---- RECORDS TO PROCESS
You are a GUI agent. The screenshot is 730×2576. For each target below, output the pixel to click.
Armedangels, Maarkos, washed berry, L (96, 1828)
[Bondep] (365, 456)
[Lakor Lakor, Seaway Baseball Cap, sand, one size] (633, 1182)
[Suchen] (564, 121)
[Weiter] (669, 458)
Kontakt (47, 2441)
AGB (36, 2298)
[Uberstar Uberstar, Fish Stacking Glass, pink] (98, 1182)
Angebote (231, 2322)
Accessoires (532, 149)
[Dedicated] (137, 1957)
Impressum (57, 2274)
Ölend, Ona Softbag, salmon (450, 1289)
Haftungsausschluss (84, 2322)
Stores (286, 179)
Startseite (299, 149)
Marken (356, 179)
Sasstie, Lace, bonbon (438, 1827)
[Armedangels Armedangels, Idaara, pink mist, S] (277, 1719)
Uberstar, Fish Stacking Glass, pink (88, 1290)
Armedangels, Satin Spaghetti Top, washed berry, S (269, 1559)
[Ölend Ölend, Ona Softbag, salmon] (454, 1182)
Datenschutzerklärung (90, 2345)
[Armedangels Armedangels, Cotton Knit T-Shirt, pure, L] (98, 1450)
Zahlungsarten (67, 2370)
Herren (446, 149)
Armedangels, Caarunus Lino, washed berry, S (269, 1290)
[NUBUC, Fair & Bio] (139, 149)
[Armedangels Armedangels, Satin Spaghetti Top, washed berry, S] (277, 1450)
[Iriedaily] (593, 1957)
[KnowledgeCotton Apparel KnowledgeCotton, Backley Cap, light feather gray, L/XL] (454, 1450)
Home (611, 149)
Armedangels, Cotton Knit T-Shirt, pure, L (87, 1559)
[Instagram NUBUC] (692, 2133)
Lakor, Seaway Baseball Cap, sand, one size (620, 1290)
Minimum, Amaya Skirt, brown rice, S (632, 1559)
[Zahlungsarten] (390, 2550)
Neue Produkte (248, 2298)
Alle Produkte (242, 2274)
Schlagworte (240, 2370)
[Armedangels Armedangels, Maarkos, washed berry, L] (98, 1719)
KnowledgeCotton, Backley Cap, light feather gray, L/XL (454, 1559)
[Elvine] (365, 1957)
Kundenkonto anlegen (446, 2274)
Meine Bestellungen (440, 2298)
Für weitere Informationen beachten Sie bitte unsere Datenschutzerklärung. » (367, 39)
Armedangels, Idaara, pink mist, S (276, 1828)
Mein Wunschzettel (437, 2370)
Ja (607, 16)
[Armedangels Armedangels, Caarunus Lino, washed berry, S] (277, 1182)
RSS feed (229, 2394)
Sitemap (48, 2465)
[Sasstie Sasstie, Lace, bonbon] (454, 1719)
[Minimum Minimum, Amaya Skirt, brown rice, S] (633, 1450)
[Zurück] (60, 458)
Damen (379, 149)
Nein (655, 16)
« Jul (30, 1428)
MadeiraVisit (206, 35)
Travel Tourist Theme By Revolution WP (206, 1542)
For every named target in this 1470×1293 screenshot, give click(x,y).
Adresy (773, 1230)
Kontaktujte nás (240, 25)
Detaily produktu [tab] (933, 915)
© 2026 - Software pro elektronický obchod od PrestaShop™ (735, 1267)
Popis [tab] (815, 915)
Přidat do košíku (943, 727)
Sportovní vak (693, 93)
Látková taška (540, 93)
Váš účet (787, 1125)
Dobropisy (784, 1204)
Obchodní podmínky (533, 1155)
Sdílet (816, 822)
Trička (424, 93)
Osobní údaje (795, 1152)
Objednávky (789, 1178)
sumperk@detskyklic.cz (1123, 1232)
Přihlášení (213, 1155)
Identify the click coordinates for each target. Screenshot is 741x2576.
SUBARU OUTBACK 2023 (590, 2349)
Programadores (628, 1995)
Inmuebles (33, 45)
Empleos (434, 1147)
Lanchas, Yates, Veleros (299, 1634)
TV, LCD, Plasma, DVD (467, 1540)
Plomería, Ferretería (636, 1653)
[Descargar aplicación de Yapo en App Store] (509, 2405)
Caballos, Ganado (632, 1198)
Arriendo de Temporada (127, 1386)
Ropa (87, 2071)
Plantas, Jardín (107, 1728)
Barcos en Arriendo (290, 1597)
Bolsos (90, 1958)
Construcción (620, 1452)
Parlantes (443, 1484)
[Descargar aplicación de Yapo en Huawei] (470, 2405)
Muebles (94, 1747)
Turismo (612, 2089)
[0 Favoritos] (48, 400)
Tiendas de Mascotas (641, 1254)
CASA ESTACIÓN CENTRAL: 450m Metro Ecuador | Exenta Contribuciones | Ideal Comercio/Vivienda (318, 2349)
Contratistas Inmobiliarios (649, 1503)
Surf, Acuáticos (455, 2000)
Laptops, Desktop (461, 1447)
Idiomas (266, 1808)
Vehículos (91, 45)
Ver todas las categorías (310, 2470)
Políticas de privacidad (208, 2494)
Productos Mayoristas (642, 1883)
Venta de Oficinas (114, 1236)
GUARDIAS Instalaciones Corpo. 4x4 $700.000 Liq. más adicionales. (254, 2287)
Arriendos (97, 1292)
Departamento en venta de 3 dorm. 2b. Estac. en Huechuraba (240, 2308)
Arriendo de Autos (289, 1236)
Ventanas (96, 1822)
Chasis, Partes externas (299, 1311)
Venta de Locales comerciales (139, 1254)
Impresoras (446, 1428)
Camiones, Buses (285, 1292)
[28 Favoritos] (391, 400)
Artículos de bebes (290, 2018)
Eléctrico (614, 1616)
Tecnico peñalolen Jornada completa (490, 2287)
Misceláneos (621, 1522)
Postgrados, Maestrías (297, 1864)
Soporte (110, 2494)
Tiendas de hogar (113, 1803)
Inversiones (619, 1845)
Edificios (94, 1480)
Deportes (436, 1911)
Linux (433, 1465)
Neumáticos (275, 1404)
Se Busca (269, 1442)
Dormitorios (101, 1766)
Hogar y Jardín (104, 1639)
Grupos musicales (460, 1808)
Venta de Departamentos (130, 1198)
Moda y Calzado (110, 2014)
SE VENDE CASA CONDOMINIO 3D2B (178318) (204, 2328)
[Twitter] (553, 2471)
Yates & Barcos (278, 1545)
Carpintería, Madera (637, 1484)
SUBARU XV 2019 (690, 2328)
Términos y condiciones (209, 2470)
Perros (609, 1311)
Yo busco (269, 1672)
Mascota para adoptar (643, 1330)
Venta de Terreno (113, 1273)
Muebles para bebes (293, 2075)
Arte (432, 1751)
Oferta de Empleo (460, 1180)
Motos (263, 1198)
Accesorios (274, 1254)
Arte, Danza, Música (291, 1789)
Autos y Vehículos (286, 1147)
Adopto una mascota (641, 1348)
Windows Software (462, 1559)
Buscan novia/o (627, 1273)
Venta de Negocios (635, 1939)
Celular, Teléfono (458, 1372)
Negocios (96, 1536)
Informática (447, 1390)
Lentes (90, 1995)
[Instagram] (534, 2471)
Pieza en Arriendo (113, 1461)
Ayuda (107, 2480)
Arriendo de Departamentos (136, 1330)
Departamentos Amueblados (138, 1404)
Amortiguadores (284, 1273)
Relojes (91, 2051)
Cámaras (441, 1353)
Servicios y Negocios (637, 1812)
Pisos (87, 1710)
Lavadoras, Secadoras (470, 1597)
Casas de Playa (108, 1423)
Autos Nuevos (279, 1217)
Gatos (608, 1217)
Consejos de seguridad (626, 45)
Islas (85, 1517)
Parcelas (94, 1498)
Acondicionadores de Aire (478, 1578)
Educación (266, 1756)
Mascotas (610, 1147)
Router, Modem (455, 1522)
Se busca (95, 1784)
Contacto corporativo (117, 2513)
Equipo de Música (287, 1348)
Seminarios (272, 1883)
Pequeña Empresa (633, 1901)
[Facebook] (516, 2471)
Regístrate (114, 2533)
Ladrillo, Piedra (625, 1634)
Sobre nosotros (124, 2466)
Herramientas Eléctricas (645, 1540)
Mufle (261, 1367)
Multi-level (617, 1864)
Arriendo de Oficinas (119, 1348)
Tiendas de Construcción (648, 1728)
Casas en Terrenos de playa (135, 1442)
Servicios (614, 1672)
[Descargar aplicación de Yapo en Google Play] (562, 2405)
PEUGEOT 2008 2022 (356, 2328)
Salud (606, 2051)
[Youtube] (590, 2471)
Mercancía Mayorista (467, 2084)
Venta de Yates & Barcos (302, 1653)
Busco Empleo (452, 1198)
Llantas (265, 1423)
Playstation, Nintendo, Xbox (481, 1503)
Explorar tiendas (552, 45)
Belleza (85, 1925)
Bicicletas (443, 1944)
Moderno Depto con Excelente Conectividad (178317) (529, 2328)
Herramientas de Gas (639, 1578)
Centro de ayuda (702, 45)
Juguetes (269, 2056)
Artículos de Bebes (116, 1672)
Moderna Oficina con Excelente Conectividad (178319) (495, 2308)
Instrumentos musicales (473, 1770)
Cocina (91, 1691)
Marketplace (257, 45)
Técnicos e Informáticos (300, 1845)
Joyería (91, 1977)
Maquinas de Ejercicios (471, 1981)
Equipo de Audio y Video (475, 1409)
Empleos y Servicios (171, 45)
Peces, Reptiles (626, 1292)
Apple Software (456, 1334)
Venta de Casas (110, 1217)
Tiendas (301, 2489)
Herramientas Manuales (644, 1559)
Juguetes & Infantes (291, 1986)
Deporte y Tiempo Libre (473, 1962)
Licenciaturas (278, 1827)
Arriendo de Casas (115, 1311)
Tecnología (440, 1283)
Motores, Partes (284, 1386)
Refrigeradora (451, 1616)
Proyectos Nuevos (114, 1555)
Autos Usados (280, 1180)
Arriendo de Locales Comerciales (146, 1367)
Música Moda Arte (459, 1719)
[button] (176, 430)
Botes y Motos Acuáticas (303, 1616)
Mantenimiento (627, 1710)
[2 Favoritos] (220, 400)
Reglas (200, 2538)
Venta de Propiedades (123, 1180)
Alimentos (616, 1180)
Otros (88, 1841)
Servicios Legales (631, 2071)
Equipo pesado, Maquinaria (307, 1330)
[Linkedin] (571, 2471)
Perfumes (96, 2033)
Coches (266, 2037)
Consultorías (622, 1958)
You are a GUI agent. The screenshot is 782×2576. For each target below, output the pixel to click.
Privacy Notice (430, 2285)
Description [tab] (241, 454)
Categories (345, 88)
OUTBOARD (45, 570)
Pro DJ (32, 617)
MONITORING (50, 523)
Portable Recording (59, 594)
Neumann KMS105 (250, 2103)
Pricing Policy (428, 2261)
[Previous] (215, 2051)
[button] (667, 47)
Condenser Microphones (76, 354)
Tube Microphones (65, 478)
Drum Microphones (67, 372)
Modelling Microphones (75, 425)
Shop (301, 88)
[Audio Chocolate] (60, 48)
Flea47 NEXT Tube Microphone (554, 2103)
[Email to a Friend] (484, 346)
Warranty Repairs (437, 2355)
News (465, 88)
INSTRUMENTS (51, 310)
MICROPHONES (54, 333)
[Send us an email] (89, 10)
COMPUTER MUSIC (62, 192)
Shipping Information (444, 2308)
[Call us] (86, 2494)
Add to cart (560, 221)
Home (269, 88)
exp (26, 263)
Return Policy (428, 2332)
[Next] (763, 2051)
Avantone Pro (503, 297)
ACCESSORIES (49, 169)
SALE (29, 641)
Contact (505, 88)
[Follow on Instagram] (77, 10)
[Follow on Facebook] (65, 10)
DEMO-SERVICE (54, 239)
--------
* **EXERCISE DETAILS**:
Which of the lines above include the word "Ölend"? List those lines.

* **RESULT BELOW**:
Ölend, Ona Softbag, salmon (450, 1289)
[Ölend Ölend, Ona Softbag, salmon] (454, 1182)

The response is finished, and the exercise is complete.